Questi numeri «contribuiscono a spigare perché in Italia oggi in rsa si entra ad un’età sempre più avanzata, con una situazione sempre più complessa e si resta pochissimo, al massimo un anno. Le famiglie tengono gli anziani a casa finché possono e solo quando non ce la fanno più optano per la rsa, ovviamente se possono permetterselo economicamente. Questo è lo scenario. La rsa è diventata un servizio sociosanotario che ospita un lungo finevita». Non a caso il 70% degli anziani ospiti di rsa «ha l’Alzheimer o una demenza», aggiunge Longo.
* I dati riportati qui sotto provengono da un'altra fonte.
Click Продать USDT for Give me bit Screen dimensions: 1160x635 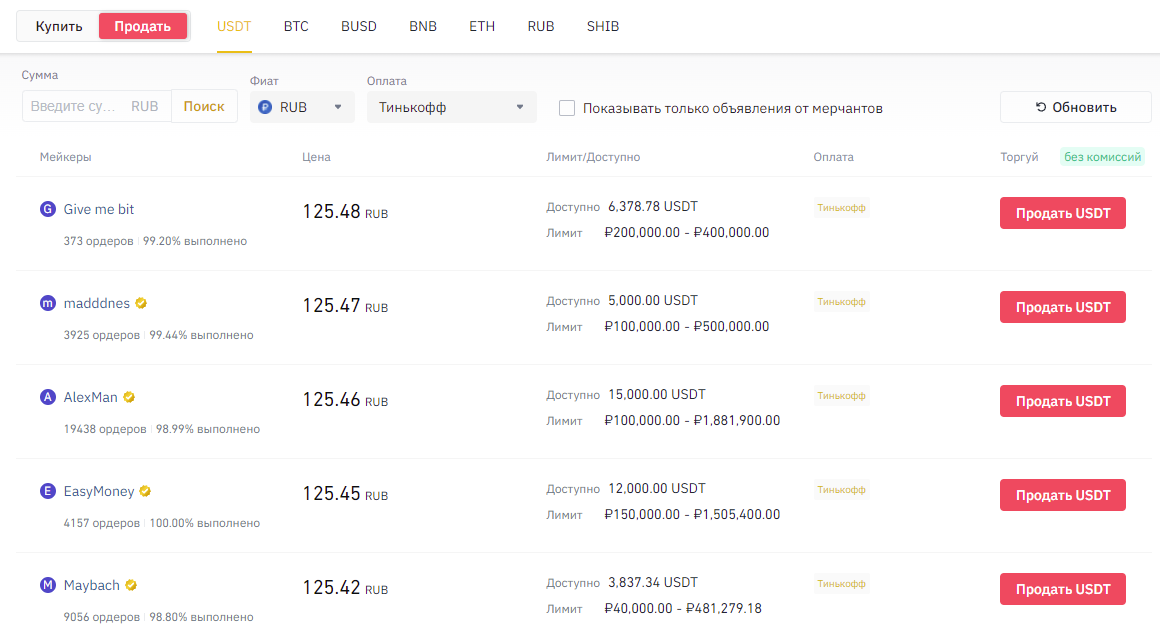click(x=1062, y=213)
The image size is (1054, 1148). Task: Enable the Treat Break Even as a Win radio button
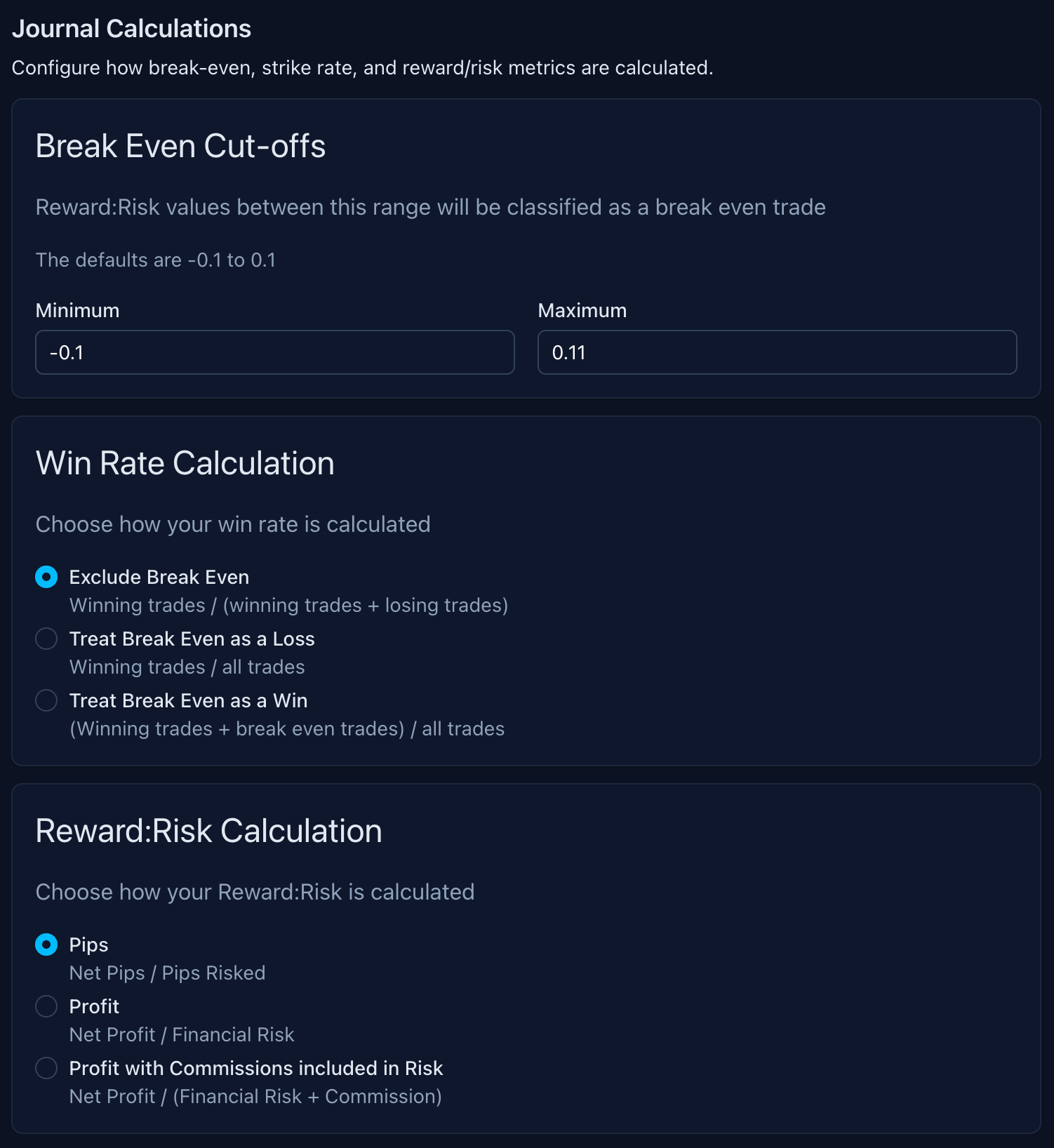[x=46, y=701]
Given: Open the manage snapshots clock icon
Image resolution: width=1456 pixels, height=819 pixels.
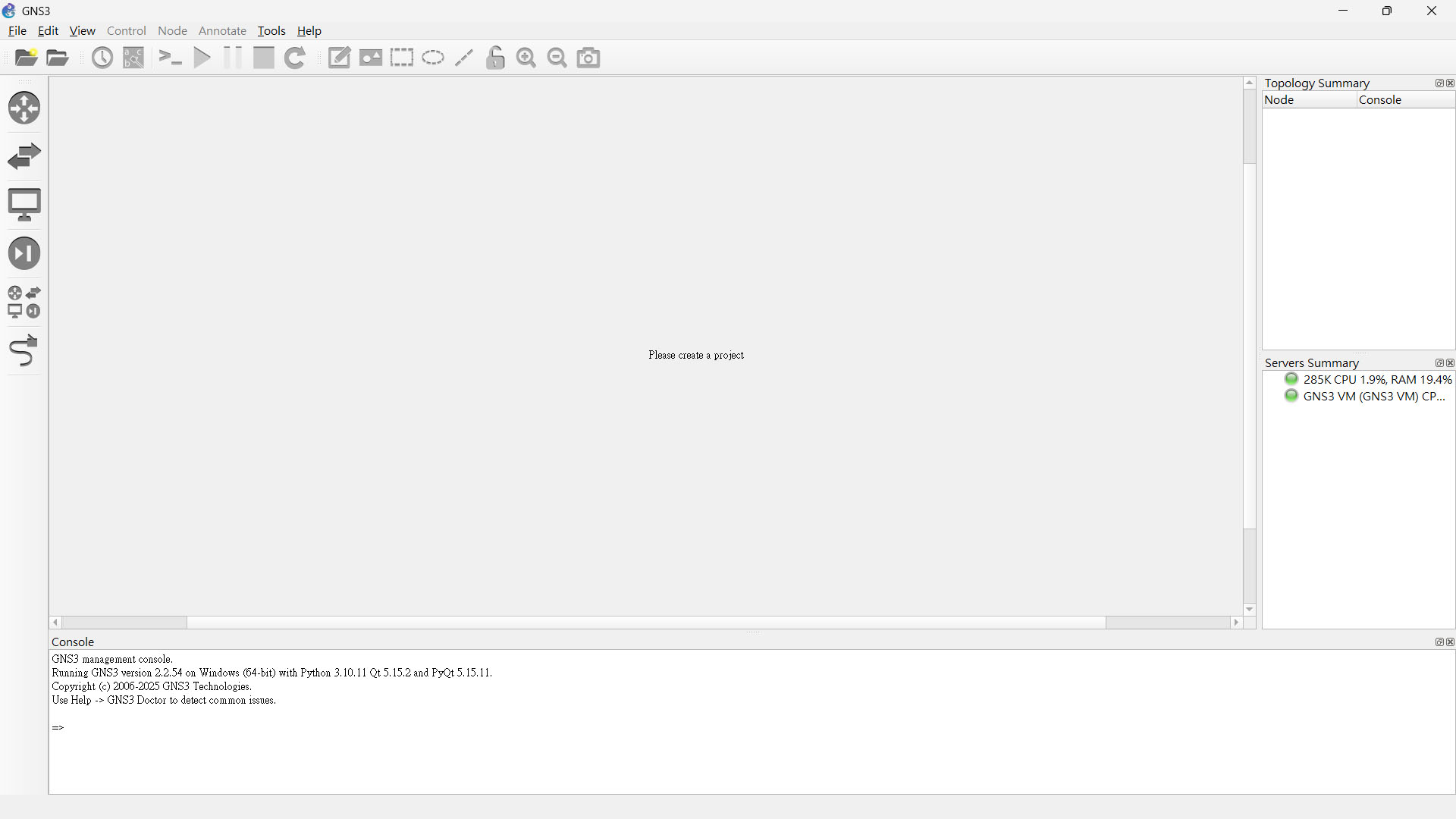Looking at the screenshot, I should [102, 58].
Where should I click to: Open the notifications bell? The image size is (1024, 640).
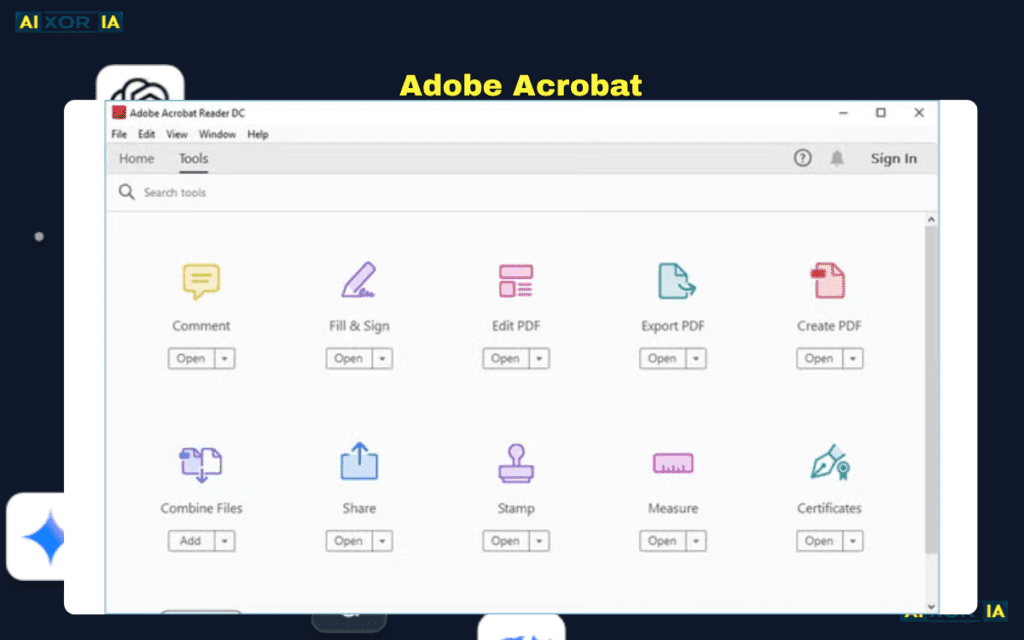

Se la sentenza della Corte d’Appello milanese dovesse valere per tutti, cioè se davvero tutte la quota alberghiera della rsa dovrebbe essere interamente a carico del Ssn per tutte le persone con Alzheimer, «dovremmo passare dal pagare un terzo della quota a pagare il 100% della della quota per il 70% degli ospiti attuali delle rsa. Vuol dire trovare miliardi di euro l’anno». Un tema di sostenibilità quindi? «Non direi solo di sostenibilità, è proprio un altro pianeta, siamo completamente fuori scala. Peraltro immaginare un finanziamento così rilevante per un servizio e una fascia di bisogno così specifica implica, in un sistema a risorse finte, immaginare di rinunciare a qualcosa d’altro. A cosa? Io in sanità non vedo nulla a cui potremmo rinunciare e su cui disinvestire in favore della copertura dell’intera quota per le rsa. Si immagina di disinvestire sulla psichiatria oggi? È una questione di priorità».

L’11 marzo il Consiglio di Ministri ha approvato in via definitiva il decreto legislativo che dà attuazione della Legge Delega 33/2023, “Deleghe al governo in materia di politiche in favore delle persone anziane”: è così giunto al traguardo il percorso normativo avviato con l’introduzione della riforma dell’assistenza agli anziani nel Pnrr, nell’aprile 2021. La riforma per la non autosufficienza in teoria prevede una revisione della residenzialità per gli anziani non autosufficienti, che però al momento dà solo indicazioni generiche. Le risorse stanziate, in generale, sono molto al di sotto delle attese e del bisogno. Il professor Longo taglia corto: «La riforma della non autosufficienza? Non dice nulla, è una scatola vuota».